You can't live on subventions, Gheorghe told me, bursting the foolish bubble I've been walking around in for weeks, ie that the EU, that monster-or-angel (I can't decide which) somehow has a magic wand that could save Europe's small farmers – defined variously as subsistence, semi-subsistence and is there another level? - from penury and destruction. How easy it is for a lazy researcher to accept what other people want you to hear. It's also because I don't want to believe that the traditional farm will vanish, and want to believe that schemes like Natura 2000 and micro-regions such as Pogany Havas and one in the Fagaras Mountains (?) are a beginning of a way forward for the world as a whole, not a desperate attempt to save something that is doomed.

Gheorghe missed out on the grant this year, and said that the admin was very slow. Did the Sheep Owners' Association help him? 'Not really', he looked rather pissed off about it, curling his lips. But it seems the market for lamb, sold live, is growing. There have to be worries about their welfare, during transit as well as the methods used to killing them, but I can’t put my hand on my heart and say that death by abattoir is better than having your throat cut. And as an avid meat eater I feel I’m on a sticky wicket by criticising the people who provide me with food without knowing more – how it feels to be a lamb facing slaughter.

Empathy with the animals, with the farmers and workers who raise them, not to speak of the environment and the carnivorous animals who are protected species (so shepherds whose flocks are attacked cannot legally kill them) puts me in a quandary which it’s hard if not impossible to sort out. I could of course turn vegetarian but if we all did that would not the landscape change out of all recognition, losing its beautiful balance – in the best Romanian cases – between wild forest, pasture and cultivation? I had come to Romania to search for answers, and all I found were more questions.

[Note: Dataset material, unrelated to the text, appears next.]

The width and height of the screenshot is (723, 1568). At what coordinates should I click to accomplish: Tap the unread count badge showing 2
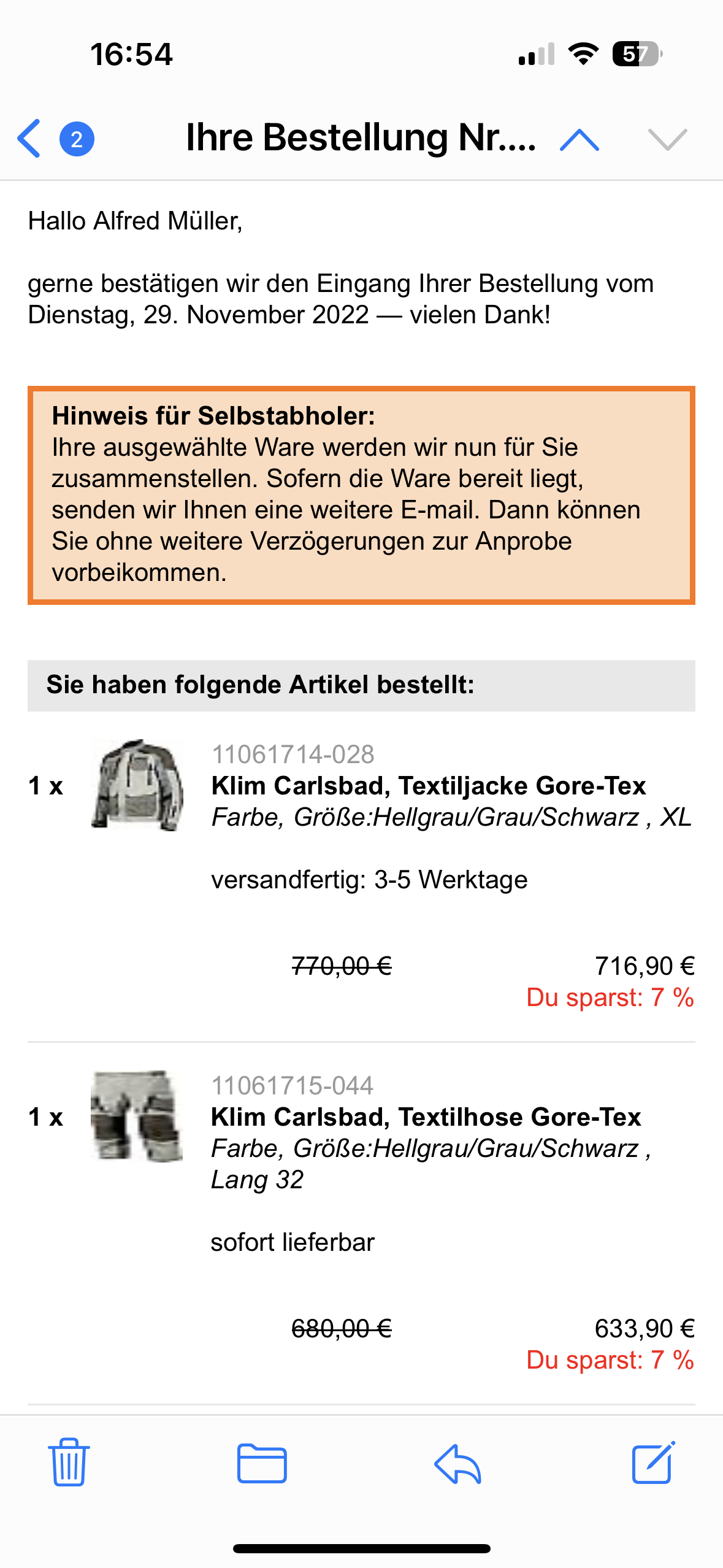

There had to be other people looking for solutions other than, a) turning the entire landscape - apart from seas, open cast mines, quarries and cities, oh and golf courses - into factory farms in which the animals never saw the light of day, and turning the rest into featureless prairies, b) letting the world starve. And other than a cataclysm, which, as I thought gloomily to myself as the arguments tipped one way and the other like a boat about to capsize, is already happening but ‘we’ – the rich part of the world - just don’t want to see it. 

Meanwhile, the weather has changed dramatically in Romania (in the mountains it's gone from a heatwave to snow within a few hours), and three of the five shepherds I've been in touch with are already on the road, heading west and north.

Lots more pictures to come - owing to prior commitments, I've had to leave Romania for the present, which is why I'm able to update the blog. But I'll be back again, either at Christmas or in the new year, and meanwhile hope to find out how the shepherds are getting on, not by carrier pigeon but mobile phone. They recharge their batteries wherever possible on the road and at their winter destinations some of them have chargers attached to car batteries.